Talk:Commodity computing

Page contents not supported in other languages.
From Wikipedia, the free encyclopedia

sentence on fault tolerance/mtbf doesn't make sense

[edit]

This article currently says (in the lede): """At some point, the number of discrete systems in a cluster will be greater than the mean time between failures (MTBF) for any hardware platform, no matter how reliable, so fault tolerance must be built into the controlling software."""

The number of systems can't be "greater than" a time. (5 servers is greater than an hour? 10 servers is greater than a meter?)

There's 2 refs for that sentence atm and I wasn't able to read either of them. One is a journal article behind paywall and one is 404 (but might be available in wayback machine). Can't look any further right now, maybe later. --Jeremyb (talk) 21:29, 30 November 2013 (UTC)[reply]

I've added "dubious" tag next to this statement, I hope somebody will come across and elaborate it (the same reason as Jeremyb). --Ajgorhoe (talk) 13:52, 15 September 2017 (UTC)[reply]

I think what they were trying to say is that the number of discrete systems in a cluster will become so large that the mean time between any one of those systems failing will become so small as to be unacceptable.

Imagine a computer with a MTBF of 1 year, with failures uniformly distributed. If you built a system that used 2 of these computers, in which either computer failing would break the system, the MTBF of that system would be 6 months (theoretically).

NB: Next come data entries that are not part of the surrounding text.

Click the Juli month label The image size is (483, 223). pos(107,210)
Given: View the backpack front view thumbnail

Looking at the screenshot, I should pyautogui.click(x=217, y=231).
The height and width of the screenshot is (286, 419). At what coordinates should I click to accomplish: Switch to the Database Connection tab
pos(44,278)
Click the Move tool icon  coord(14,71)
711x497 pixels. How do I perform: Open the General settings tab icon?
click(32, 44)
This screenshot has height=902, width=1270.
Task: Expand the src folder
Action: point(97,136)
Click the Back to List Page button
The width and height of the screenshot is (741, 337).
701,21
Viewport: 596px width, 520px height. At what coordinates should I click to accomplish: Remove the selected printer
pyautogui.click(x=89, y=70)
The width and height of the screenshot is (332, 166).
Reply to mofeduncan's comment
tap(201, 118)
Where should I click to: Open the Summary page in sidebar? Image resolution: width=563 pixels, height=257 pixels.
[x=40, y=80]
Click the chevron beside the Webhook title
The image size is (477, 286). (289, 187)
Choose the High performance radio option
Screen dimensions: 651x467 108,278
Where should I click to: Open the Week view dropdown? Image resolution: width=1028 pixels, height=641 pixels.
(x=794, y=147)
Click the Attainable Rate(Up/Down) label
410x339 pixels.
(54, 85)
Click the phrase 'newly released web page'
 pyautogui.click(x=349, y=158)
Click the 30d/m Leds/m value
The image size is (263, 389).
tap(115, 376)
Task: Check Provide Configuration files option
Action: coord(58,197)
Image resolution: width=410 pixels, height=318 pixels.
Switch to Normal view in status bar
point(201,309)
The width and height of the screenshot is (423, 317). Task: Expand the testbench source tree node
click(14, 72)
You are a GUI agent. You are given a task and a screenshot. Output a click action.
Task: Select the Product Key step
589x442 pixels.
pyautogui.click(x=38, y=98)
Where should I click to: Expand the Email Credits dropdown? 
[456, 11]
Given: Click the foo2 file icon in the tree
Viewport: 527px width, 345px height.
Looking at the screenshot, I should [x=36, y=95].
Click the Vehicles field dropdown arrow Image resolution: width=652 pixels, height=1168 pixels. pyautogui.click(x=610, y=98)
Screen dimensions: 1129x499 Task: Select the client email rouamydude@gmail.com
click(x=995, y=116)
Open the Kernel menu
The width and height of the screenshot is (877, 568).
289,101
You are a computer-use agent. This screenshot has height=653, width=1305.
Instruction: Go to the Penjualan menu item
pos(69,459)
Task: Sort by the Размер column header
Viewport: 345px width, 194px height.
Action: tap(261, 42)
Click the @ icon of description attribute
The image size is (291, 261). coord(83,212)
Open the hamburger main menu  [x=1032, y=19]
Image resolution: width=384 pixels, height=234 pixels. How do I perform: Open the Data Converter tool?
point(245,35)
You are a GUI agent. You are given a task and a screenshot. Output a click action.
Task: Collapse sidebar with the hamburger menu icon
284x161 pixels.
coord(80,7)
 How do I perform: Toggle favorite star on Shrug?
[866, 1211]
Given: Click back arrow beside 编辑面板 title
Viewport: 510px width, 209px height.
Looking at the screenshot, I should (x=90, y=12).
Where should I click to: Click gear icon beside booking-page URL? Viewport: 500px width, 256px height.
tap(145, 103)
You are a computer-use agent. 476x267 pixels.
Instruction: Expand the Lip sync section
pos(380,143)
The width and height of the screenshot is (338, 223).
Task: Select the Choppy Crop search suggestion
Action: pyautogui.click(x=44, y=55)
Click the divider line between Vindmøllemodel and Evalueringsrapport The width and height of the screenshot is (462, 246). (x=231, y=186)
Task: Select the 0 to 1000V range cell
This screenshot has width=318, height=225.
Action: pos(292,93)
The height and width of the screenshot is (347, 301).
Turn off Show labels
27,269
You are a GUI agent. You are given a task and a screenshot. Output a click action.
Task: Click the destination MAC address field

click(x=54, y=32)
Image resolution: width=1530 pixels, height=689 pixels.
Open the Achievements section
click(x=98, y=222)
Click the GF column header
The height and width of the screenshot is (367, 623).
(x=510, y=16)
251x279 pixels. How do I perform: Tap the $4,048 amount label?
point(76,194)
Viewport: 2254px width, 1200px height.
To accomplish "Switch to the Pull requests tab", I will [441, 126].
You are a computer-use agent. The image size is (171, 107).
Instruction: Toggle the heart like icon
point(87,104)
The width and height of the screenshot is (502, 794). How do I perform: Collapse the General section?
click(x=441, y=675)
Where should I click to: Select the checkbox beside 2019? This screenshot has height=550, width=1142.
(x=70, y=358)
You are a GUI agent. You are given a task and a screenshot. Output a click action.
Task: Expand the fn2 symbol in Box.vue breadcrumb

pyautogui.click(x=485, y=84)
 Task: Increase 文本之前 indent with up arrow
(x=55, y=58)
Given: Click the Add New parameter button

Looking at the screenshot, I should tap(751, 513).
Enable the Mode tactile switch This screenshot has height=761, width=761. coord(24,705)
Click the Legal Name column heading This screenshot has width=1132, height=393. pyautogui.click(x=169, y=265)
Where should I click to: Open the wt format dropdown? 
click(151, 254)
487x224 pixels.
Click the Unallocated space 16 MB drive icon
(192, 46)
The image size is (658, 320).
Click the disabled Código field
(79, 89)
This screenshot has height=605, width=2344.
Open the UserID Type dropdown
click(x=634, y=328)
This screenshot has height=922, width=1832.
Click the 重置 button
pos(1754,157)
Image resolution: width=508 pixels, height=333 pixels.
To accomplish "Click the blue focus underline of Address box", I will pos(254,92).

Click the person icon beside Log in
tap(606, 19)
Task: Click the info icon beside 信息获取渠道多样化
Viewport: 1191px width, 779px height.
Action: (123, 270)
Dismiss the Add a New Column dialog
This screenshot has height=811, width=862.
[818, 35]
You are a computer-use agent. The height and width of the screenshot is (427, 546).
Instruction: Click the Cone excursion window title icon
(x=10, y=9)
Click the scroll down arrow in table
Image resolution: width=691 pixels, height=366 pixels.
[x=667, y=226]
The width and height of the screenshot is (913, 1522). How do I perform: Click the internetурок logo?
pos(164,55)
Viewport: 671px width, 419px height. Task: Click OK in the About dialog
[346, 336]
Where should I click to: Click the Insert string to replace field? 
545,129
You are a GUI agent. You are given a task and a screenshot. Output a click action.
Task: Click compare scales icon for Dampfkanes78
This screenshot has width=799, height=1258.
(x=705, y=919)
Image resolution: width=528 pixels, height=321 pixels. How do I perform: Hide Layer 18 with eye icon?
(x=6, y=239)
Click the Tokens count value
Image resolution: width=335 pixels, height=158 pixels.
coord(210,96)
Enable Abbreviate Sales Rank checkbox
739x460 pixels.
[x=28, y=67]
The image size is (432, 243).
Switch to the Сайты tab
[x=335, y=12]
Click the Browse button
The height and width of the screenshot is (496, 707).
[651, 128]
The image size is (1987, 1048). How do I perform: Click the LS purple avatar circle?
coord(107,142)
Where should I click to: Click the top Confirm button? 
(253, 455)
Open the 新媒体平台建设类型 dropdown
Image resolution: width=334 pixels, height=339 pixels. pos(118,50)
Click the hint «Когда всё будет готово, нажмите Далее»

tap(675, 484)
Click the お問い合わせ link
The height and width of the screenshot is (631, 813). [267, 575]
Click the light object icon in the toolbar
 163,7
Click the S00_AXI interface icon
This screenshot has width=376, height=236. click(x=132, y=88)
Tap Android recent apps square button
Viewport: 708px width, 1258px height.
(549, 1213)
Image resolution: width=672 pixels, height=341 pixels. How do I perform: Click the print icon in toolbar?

If you used 365 of them, the MTBF would be 1 day, which would be unacceptable for most applications, hence requiring fault-tolerant software.

The problem is that the sentence is comparing two different units (as Jeremyb pointed out) - number of discrete systems to a time. This is the first time I'm contributing to Wikipedia so I'll let someone else fix it as I don't know the protocol. --Tkeady5 (talk) 20:30, 27 August 2018 (UTC)[reply]